News Release

Do financial incentives change length-of-stay performance in ED? Study results are mixed

Peer-Reviewed Publication

Society for Academic Emergency Medicine

Financial Incentives and Length of Stay

image: Four Canadian emergency departments before and after cessation of pay-for-performance (P4P) view more 


DES PLAINES, IL -- The results of a retrospective study on a pay-for-performance (P4P) program implemented in Vancouver, British Columbia suggest mixed consequences -- it can reduce access block for admitted patients but may also lead to discharges associated with return visits and admissions. The study is published in the August 2019 issue of Academic Emergency Medicine (AEM), a journal of the Society for Academic Emergency Medicine (SAEM).
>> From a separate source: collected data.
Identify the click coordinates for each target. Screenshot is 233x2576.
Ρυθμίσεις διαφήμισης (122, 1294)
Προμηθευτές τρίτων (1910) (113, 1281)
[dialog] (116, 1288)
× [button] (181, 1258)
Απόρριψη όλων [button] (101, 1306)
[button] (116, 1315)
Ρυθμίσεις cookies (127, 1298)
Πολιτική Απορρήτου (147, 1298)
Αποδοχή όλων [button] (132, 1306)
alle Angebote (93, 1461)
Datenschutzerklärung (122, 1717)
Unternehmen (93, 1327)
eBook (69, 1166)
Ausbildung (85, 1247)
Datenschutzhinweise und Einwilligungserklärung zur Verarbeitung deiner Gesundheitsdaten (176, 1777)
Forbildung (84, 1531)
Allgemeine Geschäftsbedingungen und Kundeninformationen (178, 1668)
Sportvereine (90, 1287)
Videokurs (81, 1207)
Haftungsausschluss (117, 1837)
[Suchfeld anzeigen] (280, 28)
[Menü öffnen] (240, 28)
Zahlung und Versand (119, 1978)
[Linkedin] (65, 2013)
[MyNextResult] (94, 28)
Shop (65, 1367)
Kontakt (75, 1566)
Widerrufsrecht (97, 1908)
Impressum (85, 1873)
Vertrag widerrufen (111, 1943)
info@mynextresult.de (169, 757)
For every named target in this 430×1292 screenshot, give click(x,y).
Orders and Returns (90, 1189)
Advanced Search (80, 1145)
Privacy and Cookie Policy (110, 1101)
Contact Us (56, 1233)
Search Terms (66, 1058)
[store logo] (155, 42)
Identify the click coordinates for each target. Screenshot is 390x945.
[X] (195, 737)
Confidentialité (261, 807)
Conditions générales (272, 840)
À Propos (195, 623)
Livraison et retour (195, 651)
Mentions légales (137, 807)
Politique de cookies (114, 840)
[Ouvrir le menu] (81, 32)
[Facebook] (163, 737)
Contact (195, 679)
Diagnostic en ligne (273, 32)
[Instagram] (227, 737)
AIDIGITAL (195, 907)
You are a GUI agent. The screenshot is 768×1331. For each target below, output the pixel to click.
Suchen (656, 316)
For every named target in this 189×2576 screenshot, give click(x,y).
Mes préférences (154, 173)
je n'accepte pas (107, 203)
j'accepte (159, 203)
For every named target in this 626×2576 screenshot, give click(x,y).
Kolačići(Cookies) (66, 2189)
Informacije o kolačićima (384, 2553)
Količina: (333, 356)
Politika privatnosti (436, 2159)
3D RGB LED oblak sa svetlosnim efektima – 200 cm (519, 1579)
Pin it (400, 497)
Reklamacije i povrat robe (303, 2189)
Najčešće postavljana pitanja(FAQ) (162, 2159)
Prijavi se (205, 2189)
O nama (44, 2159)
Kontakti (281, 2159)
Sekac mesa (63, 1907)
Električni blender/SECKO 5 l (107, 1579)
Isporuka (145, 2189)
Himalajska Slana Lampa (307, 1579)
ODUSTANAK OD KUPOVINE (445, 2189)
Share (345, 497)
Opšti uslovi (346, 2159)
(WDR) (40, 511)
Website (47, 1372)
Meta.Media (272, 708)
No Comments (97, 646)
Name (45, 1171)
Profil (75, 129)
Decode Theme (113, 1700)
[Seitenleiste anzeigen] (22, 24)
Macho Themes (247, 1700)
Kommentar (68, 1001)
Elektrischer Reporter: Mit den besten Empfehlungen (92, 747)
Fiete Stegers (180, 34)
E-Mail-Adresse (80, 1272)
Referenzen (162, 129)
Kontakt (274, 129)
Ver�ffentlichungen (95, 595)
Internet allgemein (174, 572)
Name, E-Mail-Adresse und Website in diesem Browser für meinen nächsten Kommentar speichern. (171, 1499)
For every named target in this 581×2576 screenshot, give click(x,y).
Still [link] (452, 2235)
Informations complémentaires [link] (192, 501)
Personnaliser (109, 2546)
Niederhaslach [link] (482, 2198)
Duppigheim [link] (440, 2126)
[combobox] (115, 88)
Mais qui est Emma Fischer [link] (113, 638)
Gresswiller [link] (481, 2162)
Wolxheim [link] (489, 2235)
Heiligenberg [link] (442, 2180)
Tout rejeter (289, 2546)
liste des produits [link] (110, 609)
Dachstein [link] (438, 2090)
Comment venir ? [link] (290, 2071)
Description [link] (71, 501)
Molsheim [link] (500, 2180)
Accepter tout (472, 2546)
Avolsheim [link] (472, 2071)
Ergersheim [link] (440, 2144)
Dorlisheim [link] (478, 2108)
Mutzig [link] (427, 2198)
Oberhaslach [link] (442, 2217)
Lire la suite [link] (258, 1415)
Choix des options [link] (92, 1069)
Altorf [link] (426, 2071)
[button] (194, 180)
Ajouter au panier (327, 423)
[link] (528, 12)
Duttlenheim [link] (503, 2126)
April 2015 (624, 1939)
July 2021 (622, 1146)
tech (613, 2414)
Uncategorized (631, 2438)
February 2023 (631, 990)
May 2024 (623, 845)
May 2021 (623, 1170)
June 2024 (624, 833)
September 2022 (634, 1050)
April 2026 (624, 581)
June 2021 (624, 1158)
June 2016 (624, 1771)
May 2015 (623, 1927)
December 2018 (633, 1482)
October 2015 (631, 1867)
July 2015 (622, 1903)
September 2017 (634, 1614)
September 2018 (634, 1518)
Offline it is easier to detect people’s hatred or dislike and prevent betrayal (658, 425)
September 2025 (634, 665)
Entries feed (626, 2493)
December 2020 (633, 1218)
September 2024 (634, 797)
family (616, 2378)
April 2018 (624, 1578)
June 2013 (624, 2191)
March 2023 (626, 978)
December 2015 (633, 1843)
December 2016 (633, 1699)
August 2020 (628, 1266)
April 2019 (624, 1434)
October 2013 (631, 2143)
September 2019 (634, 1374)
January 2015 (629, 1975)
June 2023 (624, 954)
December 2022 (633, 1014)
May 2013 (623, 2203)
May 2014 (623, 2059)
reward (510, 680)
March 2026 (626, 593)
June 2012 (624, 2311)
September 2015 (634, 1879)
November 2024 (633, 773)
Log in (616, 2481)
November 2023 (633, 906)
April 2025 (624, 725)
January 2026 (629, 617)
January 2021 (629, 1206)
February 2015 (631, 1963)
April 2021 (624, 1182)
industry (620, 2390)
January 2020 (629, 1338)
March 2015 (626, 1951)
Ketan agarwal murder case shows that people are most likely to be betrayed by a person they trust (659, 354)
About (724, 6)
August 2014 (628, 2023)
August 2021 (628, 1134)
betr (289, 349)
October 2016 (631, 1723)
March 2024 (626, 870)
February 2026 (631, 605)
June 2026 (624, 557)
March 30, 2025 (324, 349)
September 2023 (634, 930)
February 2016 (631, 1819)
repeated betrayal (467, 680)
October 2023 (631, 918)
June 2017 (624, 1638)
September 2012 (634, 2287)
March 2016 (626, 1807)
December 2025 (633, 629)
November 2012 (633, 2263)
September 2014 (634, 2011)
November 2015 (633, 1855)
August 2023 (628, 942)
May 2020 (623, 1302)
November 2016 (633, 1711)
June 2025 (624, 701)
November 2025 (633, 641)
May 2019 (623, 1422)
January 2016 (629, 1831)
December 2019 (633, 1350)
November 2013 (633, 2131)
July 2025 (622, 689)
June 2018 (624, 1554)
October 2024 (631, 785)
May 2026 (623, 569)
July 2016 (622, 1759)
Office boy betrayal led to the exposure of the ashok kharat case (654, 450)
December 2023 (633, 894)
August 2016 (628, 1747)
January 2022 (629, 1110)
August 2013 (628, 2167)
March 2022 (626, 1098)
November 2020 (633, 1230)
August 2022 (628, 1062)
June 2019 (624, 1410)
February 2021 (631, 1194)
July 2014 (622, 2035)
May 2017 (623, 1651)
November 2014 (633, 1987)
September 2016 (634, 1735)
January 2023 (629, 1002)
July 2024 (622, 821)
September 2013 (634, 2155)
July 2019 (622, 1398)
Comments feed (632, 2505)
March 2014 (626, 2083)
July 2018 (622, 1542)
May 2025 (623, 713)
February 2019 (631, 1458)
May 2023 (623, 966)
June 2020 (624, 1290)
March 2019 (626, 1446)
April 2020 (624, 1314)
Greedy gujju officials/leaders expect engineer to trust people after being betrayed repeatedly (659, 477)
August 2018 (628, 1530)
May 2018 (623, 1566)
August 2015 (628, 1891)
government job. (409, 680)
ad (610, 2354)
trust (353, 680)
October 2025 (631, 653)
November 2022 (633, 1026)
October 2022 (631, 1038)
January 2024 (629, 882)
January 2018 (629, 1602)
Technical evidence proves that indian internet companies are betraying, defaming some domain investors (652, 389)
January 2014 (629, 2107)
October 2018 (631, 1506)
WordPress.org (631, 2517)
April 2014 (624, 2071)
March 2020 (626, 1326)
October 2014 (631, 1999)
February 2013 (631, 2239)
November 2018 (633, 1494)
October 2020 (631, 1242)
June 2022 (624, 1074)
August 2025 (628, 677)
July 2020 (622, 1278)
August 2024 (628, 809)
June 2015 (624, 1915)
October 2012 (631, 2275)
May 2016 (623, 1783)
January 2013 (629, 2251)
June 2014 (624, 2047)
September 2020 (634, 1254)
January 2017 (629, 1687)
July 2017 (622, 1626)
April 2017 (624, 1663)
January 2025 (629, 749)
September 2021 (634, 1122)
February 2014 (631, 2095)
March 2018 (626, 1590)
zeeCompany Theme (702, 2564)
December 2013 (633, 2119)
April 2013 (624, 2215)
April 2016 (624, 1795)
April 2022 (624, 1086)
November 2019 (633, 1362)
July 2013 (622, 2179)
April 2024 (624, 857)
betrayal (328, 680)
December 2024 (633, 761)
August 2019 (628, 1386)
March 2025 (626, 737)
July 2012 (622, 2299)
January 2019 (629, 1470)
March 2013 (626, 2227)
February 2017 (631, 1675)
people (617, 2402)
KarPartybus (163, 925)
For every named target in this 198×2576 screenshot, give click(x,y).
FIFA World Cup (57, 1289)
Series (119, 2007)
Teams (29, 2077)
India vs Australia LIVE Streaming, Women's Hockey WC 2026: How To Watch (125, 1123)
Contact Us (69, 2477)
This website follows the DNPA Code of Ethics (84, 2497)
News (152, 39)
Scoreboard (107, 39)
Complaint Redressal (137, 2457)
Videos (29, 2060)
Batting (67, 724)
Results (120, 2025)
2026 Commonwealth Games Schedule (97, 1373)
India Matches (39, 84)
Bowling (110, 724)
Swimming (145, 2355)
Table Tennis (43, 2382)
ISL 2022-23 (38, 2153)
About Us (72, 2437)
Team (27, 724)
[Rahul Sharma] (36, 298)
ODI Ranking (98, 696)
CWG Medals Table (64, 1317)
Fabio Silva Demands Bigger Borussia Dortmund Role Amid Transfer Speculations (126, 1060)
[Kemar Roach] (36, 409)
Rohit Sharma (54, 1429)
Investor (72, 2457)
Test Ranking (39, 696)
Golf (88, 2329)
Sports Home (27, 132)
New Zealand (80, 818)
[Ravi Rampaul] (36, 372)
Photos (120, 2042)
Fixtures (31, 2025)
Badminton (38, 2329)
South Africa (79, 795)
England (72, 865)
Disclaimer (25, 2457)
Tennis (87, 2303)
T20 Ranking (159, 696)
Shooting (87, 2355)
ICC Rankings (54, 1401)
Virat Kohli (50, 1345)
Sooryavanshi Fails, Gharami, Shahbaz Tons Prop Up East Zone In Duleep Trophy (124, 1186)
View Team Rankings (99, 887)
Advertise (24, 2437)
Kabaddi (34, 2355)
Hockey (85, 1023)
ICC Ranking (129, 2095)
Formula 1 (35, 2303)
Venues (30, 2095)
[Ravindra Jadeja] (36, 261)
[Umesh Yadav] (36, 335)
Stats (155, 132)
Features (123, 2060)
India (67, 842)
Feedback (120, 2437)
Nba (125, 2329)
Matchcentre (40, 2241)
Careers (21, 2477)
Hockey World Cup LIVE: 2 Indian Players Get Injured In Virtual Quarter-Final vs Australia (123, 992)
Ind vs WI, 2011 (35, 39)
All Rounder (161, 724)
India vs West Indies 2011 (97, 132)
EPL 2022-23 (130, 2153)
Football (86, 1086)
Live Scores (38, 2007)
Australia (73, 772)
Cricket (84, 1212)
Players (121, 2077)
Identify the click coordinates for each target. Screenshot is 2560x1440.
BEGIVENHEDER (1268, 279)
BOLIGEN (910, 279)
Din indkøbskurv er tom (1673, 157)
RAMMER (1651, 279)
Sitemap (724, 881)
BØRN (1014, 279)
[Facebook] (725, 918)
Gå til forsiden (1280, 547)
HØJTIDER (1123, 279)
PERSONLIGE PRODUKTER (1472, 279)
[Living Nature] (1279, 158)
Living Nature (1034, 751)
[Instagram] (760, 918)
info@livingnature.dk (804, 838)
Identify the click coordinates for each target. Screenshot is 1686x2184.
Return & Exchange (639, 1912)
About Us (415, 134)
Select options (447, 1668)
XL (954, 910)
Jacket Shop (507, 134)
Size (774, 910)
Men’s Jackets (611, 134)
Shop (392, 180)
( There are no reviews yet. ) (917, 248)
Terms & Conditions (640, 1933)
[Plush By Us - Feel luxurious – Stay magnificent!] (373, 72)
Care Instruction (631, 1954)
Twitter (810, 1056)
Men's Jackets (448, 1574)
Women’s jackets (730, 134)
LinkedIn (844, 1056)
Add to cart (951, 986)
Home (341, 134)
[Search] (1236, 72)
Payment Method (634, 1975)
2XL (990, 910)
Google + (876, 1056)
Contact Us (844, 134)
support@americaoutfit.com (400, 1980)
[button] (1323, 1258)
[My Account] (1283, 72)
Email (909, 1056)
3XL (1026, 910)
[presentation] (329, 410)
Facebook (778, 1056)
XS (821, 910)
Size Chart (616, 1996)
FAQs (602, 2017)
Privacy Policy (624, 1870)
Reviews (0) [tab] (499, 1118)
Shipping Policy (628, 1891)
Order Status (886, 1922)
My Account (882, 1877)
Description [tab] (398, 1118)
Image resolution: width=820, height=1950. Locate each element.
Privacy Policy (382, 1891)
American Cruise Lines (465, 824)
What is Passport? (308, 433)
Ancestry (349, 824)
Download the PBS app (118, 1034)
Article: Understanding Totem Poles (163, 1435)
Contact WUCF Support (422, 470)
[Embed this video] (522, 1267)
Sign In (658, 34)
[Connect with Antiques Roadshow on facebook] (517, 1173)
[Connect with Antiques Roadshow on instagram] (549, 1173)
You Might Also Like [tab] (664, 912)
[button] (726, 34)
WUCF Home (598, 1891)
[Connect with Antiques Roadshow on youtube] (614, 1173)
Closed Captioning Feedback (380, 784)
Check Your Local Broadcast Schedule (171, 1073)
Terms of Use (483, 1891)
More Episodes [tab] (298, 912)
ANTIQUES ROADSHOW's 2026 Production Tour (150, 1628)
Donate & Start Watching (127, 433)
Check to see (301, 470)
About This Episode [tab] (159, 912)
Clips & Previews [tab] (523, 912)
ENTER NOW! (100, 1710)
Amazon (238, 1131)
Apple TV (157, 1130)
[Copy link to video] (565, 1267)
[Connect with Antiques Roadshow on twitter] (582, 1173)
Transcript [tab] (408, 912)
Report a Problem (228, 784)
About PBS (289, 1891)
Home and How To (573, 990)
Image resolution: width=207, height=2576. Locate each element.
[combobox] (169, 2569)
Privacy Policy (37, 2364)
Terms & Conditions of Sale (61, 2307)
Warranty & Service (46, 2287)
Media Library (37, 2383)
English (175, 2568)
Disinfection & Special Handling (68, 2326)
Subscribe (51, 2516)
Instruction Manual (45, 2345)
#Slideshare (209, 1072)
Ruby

The lead author of the study is Yuren Wang MS, from the College of Systems Engineering, National University of Defense Technology, Changsha, China. The findings of the study are discussed in a recent AEM podcast, Do Financial Incentives Change Length-of-stay Performance in Emergency Departments? A Retrospective Study of the Pay-for-performance Program in Metro Vancouver

The study by Wang, et al., suggests that the pay?for?performance program implemented in British Columbia affected the timing of patient disposition in the participating emergency departments (EDs). Such influence includes reduction in the ED length of stay for admitted patients, but possibly higher return?and?admission rate for patients who were discharged right before the target time in certain EDs.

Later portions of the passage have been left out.